§ PROBLEM STATEMENT
Please tally the lines of the records that contain "Viewport" and send back only the total.

↓↓↓

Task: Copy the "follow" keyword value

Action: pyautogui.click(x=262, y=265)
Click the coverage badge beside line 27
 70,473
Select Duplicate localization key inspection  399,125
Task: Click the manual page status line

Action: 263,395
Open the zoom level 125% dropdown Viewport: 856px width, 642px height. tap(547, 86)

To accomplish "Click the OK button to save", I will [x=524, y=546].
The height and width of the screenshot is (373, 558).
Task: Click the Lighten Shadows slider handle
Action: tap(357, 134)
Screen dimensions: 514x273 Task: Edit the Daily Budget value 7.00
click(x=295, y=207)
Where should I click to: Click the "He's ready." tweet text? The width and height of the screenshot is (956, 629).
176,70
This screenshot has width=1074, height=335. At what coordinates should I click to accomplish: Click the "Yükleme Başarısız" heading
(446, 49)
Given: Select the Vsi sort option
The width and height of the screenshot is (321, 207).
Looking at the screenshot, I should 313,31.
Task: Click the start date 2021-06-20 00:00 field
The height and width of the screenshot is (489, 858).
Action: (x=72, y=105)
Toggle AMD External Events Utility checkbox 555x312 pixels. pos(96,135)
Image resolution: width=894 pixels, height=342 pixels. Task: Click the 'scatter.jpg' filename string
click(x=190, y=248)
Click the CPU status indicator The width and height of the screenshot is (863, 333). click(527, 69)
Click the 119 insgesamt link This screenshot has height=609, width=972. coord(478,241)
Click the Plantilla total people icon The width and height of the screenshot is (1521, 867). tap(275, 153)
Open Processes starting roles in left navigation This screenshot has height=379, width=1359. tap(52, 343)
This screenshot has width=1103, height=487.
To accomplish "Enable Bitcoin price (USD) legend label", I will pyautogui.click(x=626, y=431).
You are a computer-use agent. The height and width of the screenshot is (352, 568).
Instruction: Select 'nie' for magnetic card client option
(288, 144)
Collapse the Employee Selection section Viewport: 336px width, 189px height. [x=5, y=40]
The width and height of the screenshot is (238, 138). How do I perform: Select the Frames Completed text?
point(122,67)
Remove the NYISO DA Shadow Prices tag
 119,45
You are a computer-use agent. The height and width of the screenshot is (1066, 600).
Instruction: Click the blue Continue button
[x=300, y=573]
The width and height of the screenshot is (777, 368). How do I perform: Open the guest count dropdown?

↑↑↑

§ PROBLEM SOLUTION
2